Hmmm, it's a pretty hard one, guys. The loco that I have been offered is pretty old - an early version [some say 1995 build, others, mainly the vendor, says around 1998 or so] of the previous model, with no compensated tender trucks, no sprung loco wheels, no Goodall valve, no red roof or gray smokebox. 

To tell the truth it looks pretty used, too - the side rods are pretty much tarnished. 

I think I'll check it out by eyeball before I do any more committing - all I've done so far is to give a deposit. 

It seems to me though that you guys have been getting all the bargains there - the $4000 price is less than we pay for it over here, where it is made! 

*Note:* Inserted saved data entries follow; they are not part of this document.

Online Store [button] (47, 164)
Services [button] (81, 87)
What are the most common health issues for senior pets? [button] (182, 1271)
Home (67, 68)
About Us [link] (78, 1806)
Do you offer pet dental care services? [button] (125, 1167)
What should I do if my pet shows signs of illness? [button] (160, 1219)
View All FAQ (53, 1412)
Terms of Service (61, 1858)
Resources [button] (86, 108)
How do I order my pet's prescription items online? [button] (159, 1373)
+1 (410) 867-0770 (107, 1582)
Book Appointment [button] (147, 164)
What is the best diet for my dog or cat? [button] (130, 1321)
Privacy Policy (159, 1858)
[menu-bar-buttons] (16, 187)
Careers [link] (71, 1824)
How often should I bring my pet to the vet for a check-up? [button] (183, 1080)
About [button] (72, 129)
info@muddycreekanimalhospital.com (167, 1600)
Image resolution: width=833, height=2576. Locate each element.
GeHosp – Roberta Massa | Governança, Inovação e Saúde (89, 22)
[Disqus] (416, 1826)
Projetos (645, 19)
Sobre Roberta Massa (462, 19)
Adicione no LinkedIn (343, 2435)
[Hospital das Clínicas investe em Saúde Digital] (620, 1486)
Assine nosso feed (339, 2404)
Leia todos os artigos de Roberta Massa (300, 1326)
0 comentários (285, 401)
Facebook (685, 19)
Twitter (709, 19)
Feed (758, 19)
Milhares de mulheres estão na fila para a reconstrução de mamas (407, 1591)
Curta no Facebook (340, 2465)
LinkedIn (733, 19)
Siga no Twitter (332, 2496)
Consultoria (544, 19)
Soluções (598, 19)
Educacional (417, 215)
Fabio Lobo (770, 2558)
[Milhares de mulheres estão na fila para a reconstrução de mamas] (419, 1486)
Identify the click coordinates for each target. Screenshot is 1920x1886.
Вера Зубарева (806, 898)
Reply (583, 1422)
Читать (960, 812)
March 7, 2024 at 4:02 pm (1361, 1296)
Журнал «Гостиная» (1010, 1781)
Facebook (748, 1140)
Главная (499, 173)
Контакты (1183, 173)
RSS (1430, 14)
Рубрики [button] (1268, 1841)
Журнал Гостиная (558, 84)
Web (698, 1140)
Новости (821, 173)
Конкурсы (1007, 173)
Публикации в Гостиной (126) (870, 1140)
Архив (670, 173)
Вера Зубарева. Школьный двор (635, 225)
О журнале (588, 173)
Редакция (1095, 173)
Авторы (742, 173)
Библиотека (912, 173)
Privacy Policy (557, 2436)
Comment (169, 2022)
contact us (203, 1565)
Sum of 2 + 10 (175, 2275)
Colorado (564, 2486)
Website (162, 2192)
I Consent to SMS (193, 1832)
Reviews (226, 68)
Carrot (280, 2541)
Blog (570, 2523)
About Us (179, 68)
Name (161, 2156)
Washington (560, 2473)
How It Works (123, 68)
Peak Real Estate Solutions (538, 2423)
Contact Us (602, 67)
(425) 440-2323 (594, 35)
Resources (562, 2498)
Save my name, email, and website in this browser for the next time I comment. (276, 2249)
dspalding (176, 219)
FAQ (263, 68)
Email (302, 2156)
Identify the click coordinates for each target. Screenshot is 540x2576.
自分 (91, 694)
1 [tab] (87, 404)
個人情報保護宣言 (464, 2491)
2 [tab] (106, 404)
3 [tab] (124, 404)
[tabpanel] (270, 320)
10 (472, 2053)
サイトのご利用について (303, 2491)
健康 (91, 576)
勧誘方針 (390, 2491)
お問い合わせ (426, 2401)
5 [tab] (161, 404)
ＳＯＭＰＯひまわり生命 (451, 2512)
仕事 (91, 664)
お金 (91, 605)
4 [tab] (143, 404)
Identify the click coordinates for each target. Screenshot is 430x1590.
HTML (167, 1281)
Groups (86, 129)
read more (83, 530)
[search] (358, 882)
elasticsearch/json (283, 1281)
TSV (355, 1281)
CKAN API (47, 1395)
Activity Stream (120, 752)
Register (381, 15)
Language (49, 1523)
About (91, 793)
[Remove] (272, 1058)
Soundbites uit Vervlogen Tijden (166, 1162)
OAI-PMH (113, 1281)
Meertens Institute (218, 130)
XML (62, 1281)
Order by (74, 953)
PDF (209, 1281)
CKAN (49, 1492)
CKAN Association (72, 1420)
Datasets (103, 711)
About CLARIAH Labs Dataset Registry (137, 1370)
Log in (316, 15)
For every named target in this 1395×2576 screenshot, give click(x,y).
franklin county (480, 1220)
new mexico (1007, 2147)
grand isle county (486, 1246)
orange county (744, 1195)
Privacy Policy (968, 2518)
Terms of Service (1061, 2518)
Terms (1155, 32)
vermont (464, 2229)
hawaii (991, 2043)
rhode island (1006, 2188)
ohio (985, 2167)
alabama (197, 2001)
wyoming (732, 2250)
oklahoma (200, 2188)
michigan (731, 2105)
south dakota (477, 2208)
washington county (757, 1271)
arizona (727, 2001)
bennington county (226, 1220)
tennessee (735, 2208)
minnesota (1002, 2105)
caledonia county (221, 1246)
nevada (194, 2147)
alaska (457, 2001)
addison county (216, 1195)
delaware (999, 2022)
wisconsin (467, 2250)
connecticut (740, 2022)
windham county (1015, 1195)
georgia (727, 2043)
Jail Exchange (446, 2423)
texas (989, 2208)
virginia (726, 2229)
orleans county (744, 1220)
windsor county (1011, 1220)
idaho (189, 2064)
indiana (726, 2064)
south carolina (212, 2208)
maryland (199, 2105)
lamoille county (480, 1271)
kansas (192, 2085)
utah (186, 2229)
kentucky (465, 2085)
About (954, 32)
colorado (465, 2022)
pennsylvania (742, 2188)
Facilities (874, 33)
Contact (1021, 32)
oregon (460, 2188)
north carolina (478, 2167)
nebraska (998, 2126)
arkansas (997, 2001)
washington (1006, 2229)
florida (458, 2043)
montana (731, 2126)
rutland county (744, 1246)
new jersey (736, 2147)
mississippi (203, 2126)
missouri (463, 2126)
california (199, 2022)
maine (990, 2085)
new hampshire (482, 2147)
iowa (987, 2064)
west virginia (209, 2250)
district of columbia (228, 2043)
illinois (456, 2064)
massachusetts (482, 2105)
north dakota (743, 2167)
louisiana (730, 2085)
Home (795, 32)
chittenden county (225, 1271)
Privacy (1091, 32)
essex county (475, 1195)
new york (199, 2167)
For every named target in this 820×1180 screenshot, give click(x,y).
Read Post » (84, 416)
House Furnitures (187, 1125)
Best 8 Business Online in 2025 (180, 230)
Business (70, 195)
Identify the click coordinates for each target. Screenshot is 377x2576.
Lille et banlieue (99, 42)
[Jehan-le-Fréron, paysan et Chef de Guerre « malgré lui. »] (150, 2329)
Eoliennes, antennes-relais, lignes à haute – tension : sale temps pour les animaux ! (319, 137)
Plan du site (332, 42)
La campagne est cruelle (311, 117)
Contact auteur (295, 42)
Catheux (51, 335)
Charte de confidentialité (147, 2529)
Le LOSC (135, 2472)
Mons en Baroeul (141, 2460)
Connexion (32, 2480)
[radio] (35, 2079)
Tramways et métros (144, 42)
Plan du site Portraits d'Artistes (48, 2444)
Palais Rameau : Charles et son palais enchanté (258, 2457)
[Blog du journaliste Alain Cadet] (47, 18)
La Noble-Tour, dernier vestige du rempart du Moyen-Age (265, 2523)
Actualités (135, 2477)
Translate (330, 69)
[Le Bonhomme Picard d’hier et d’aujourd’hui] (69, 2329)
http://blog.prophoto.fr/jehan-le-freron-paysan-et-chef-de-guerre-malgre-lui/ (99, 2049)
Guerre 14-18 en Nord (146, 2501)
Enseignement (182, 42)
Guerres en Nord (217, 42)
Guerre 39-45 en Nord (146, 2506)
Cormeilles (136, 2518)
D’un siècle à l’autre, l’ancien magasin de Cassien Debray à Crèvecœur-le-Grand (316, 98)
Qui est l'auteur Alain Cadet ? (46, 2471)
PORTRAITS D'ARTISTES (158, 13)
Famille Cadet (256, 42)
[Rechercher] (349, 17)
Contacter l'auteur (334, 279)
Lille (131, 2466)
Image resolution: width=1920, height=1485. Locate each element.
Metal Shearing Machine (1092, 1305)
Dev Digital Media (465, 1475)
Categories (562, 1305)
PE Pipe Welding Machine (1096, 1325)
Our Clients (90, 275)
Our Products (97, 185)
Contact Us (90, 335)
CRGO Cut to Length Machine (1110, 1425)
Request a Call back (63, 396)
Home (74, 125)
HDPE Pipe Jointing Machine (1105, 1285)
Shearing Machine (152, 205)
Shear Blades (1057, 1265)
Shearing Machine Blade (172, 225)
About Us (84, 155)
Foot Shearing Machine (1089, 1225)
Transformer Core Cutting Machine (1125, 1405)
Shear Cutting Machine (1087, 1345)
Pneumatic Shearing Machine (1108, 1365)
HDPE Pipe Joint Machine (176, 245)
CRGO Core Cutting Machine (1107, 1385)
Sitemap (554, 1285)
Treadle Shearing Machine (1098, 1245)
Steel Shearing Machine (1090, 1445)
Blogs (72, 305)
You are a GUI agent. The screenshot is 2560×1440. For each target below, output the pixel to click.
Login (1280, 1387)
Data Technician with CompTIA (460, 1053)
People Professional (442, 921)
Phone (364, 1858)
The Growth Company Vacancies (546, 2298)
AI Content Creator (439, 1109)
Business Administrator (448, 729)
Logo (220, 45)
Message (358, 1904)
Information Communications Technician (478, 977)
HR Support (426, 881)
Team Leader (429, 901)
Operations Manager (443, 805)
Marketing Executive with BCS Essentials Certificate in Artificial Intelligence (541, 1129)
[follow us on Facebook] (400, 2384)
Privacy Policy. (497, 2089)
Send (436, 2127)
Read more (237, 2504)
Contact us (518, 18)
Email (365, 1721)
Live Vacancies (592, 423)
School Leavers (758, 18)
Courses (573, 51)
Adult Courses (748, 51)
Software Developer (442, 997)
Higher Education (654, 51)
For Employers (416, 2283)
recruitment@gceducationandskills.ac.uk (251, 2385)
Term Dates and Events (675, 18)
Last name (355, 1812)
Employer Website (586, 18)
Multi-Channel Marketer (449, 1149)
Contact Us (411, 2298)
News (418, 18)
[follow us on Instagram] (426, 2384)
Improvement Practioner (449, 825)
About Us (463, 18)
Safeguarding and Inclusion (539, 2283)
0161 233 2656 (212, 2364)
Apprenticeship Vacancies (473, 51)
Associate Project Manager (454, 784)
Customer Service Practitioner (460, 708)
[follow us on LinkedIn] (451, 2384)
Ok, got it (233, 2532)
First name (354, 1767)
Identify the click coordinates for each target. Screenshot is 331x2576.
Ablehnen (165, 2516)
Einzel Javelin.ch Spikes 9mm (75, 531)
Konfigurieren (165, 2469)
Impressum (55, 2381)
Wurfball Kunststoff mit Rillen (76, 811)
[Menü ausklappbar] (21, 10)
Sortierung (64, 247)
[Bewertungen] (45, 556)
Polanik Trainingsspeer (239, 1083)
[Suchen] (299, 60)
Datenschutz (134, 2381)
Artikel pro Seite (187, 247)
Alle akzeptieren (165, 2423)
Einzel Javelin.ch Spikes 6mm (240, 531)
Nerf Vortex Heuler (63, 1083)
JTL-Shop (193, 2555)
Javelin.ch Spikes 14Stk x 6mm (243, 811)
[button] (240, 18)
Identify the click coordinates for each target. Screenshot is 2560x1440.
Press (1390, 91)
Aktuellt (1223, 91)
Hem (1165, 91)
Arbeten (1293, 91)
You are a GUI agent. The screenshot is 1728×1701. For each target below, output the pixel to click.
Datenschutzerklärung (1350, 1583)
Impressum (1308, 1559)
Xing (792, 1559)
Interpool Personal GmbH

And as for second-hand prices, well, I'm not even going to go there, except to say that you stole them! 

Thanks, all 

tac 
www.ovgrs.org


----------



## stevedenver (Jan 6, 2008)

tac old boy it is always hard for me to fully grasp the price differences between the UK and the US -and to see no reason to do an end run and order from abroad-unless import duties are the issue and equalizer 


in this economy, 4K for a live steam SRRL engine is a great deal of money-


id negotiate


-make what you believe to be a fair offer-and be willing to walk -or to re-vist the seller in a few months-because ill bet the engine will still be there at that price






the other thing ive learned -both with trains and my electric guitars-


is that patience and perseverance WILL usually allow you to pay the right price for what you want-it might take a year-but it will come your way if somehting isnt too rare


----------



## tacfoley (Jan 3, 2008)

Thanks for the call, Steve, much appreciated!! 

AND heeded, too! 

Best 

tac 
www.ovgrs.org


----------



## TonyW (Jul 5, 2009)

The tender hose bursting problem is usually caused by one or both of two things:

Stuck ball in check/clack valve:
If the ball in the valve has become stuck to its seat it will prevent entry of water in to the boiler. The hydraulic pressure of the hand pump may not be sufficient to unstick the ball but it is sufficient to burst the hose as it is the next weakest link in the chain.

Leaking check/clack valve:
If the ball in the valve is not seating correctly then it will allow steam and hot water from the boiler to enter the hose. This will be of such a small quantity that it fails to pass through the hand pump so does not appear in the tender tank, but it is of sufficient quantity that it will soften the hose. The usual point of failure in this case is where the hose pushes on to the rigid pipework on the locomotive, with the pipe forcing its way through the side of the softened hose.

Replacing the brass ball in the check valve with a neoprene ball may resolve both problems.


----------



## artgibson (Jan 2, 2008)

Thank you. I will check it out and see if that is my problem. I went ahead and ordered Good-all valves for the engine just in case.


----------



## Steve S. (Jan 2, 2008)

My Sandy River has a leaky tender so I have never pumped much water from it to engine anyway. If it had an axle pump I would try (harder) to find leak. Since it doesn't, pumping from bottle through goodall valve on boiler seems easier and faster for me.


----------



## erneal4961 (Feb 23, 2010)

Damn! Now I want one!! HAHAHA


----------